**Task objective**
Return each line of the listing that follows in which the string "icon" can be found.

**Extracted records**
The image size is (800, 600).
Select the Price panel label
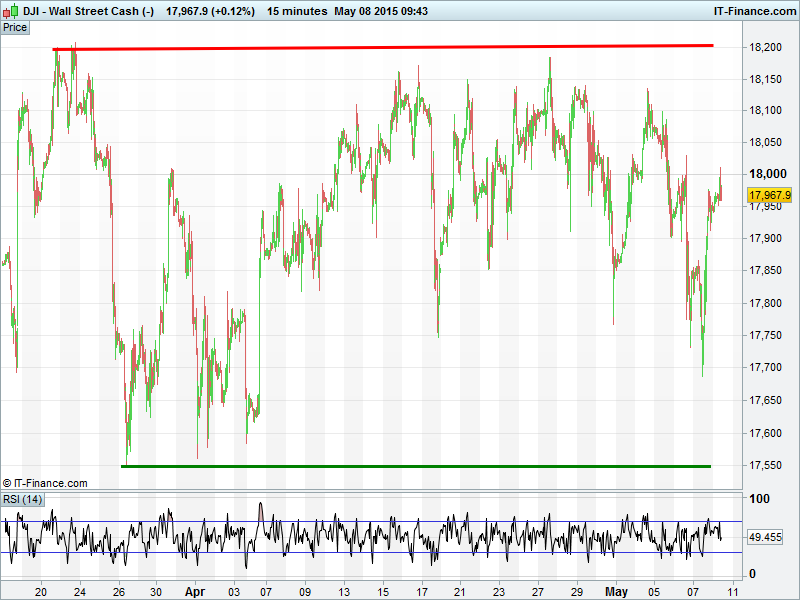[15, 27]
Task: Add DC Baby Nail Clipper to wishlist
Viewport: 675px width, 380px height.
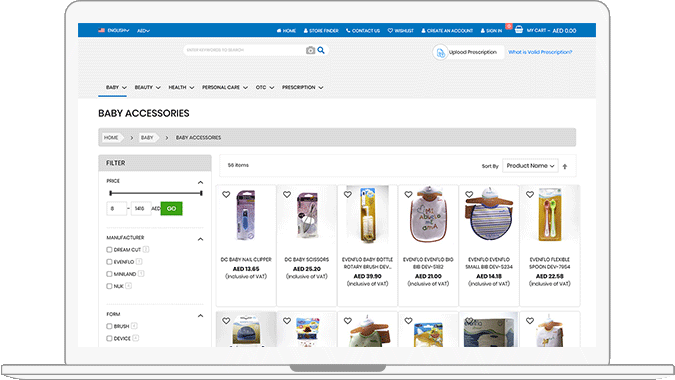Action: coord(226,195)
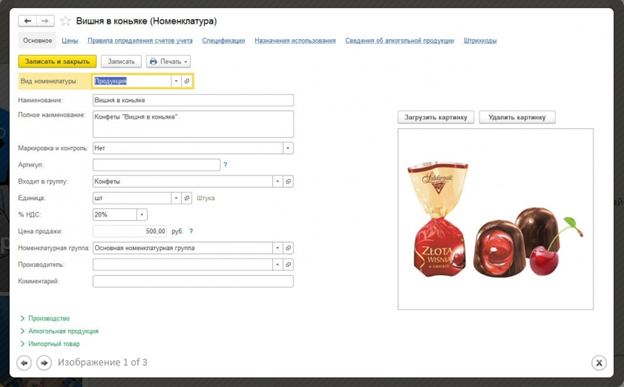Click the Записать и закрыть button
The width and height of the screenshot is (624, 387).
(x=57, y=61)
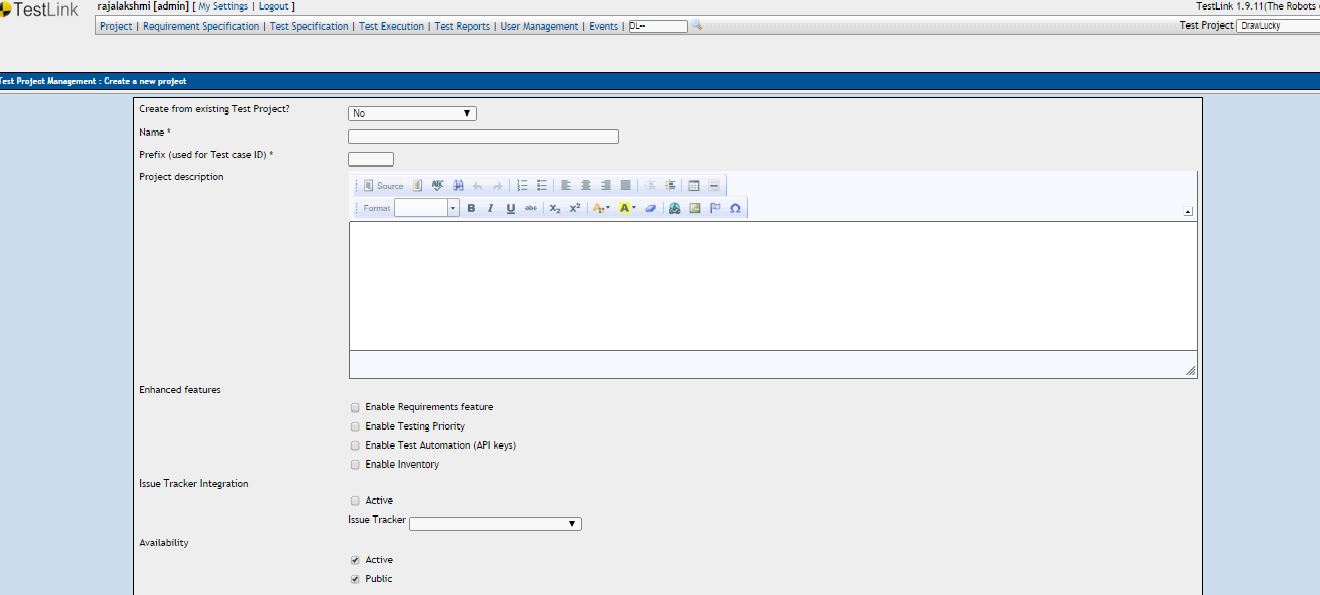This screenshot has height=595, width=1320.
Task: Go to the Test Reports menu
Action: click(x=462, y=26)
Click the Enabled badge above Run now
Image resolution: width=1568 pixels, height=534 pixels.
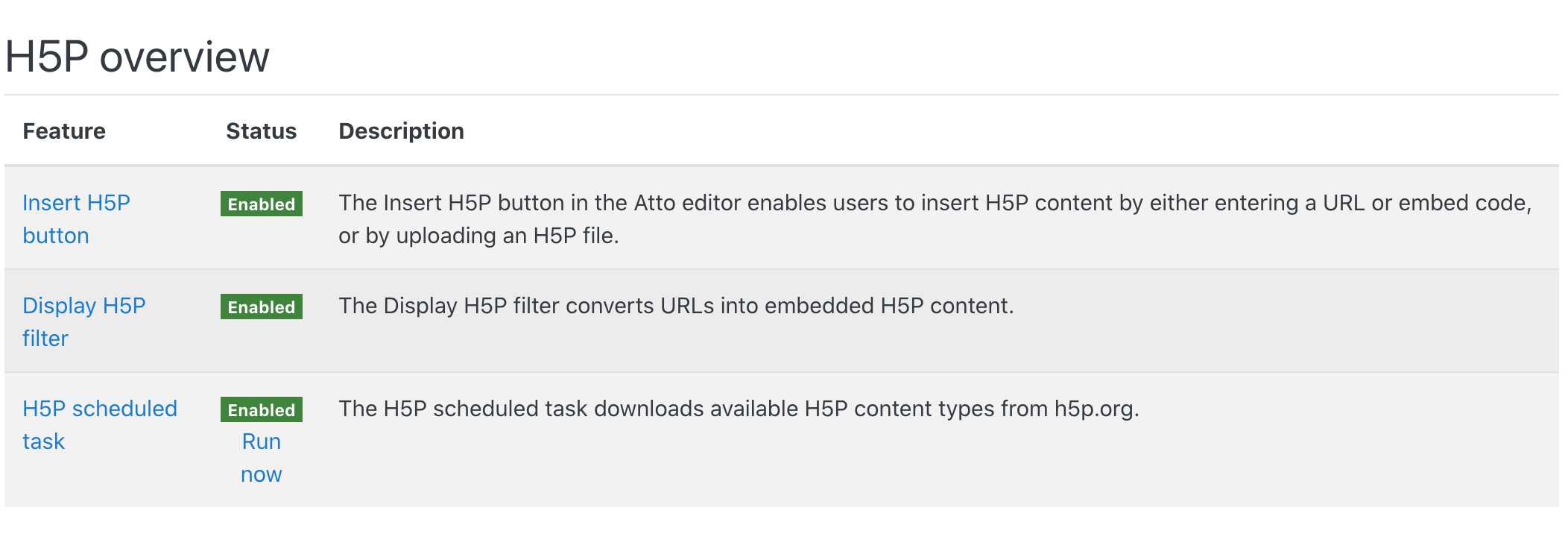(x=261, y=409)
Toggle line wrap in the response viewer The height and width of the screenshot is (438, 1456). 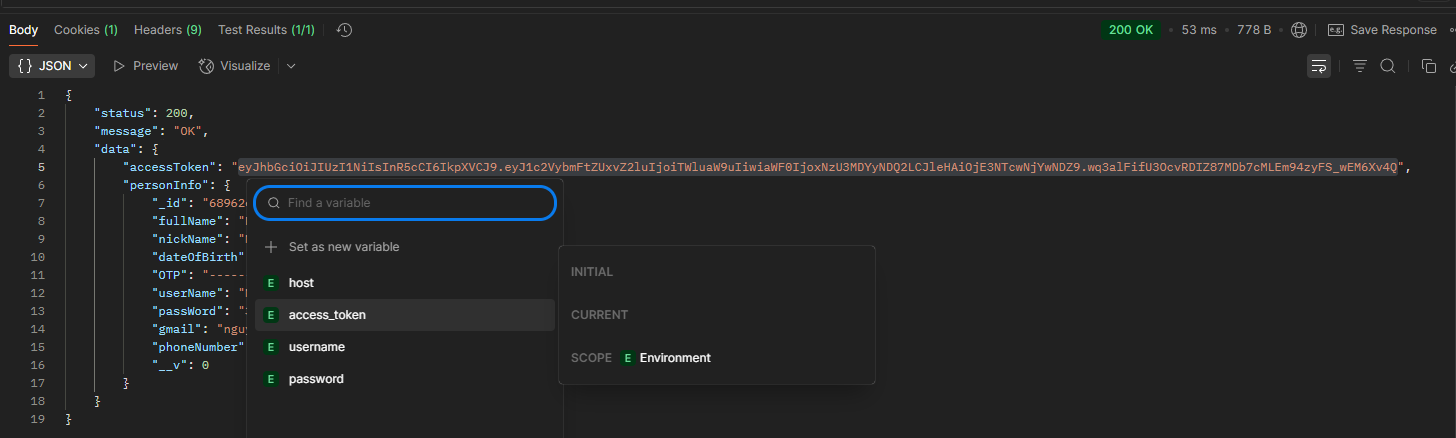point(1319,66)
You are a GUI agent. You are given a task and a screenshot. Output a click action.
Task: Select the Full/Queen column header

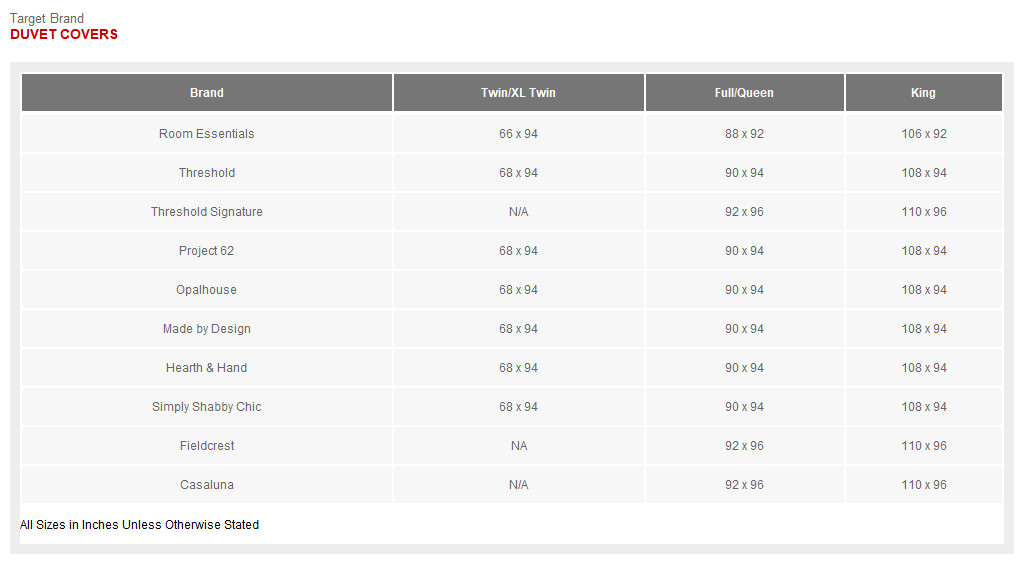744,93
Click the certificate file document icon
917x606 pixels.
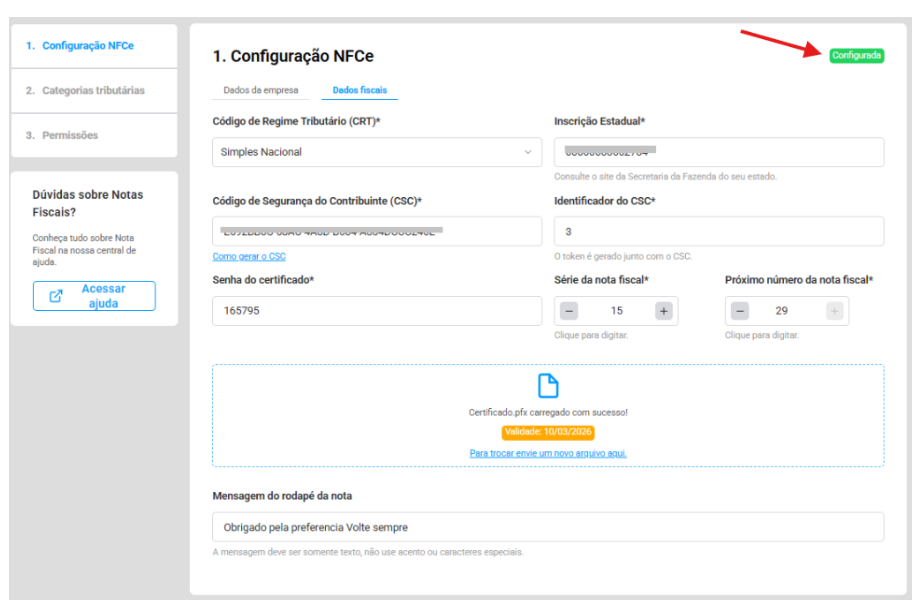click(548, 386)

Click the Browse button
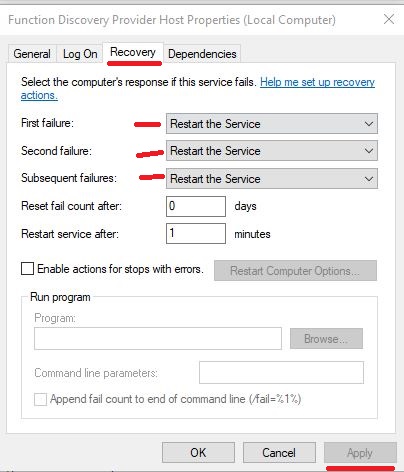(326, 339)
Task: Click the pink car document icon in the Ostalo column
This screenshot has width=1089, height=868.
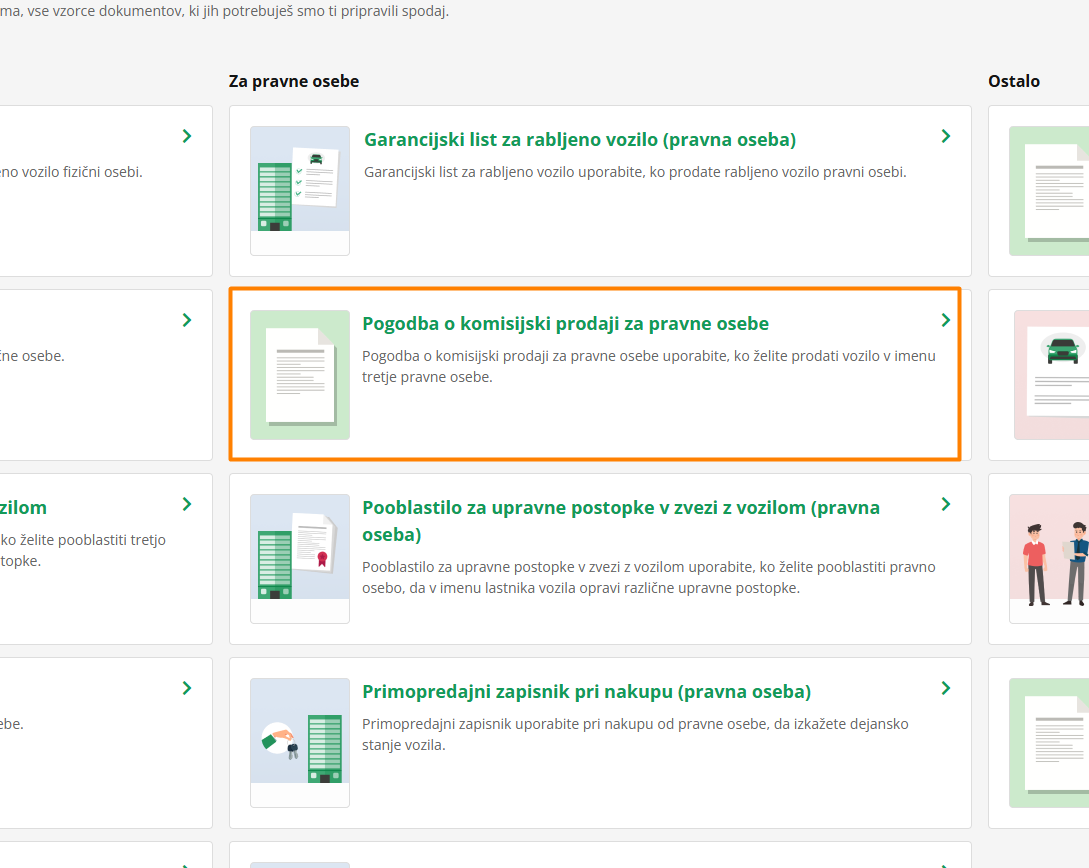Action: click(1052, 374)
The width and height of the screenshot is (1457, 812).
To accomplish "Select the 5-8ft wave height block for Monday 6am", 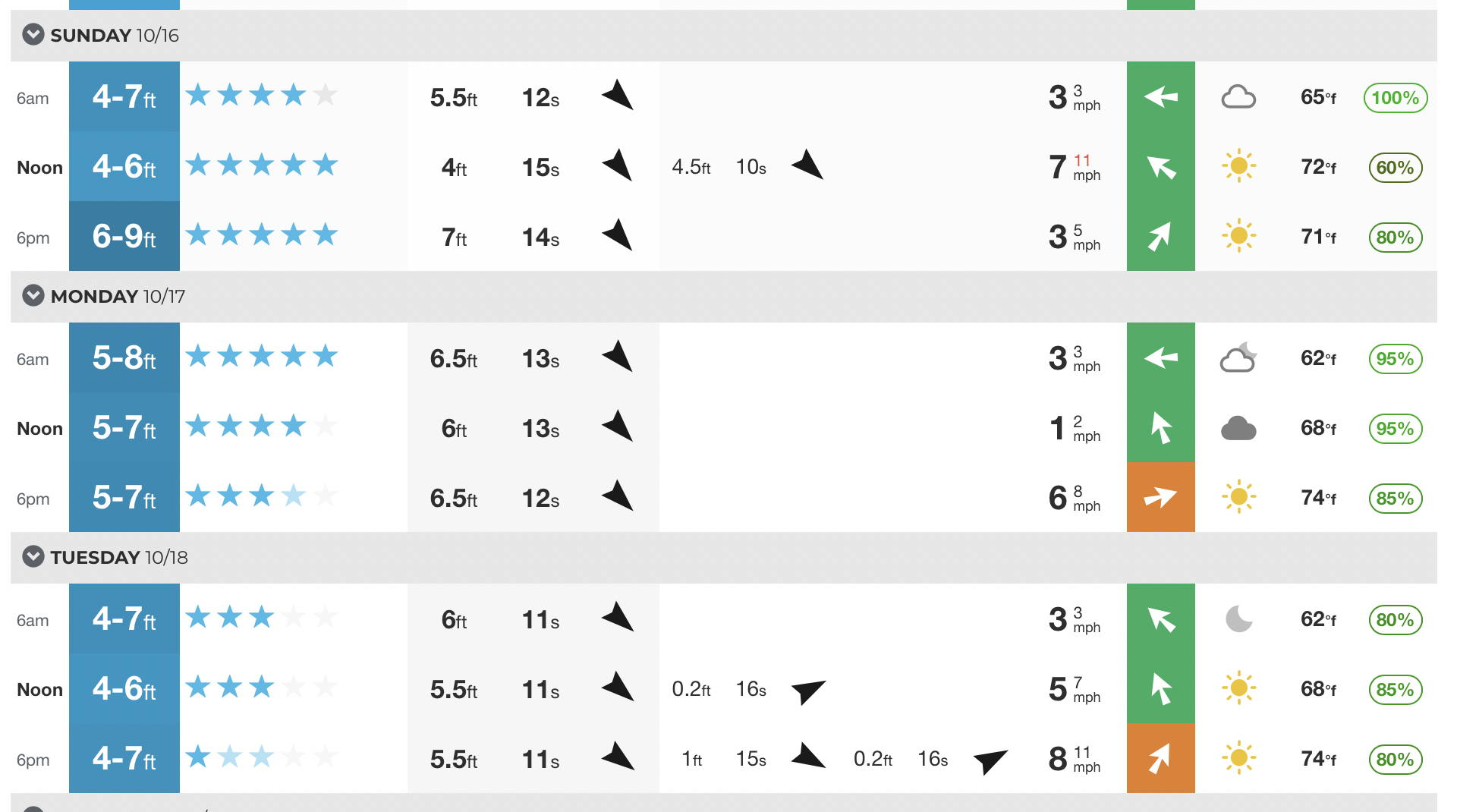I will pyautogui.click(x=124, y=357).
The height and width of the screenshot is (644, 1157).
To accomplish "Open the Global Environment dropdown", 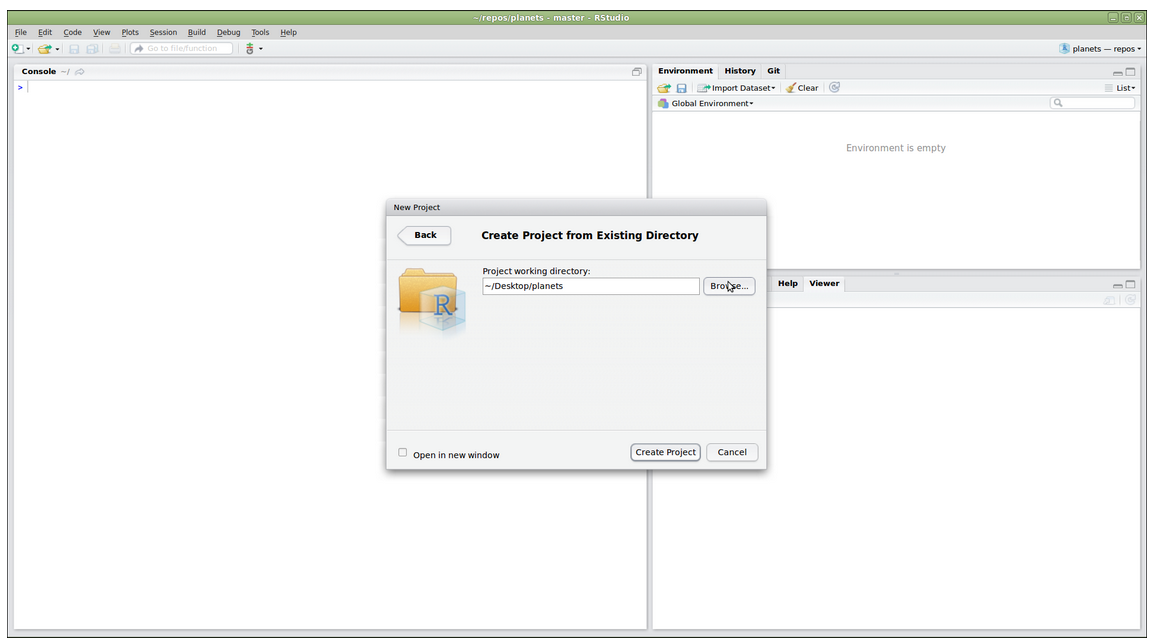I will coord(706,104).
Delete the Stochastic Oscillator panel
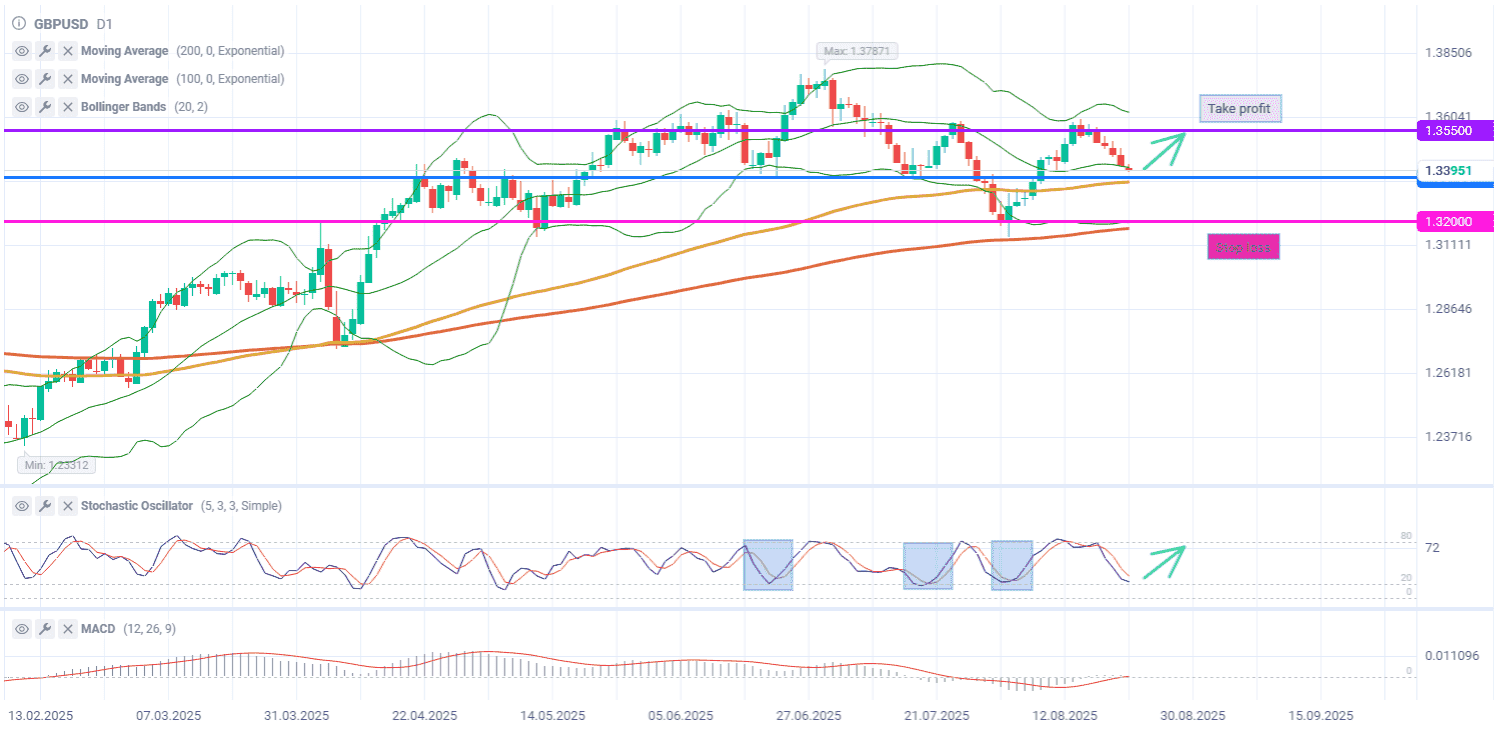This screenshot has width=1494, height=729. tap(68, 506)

**Response area**
Click the certificate file document icon
Task: Click the pink car document icon in the Ostalo column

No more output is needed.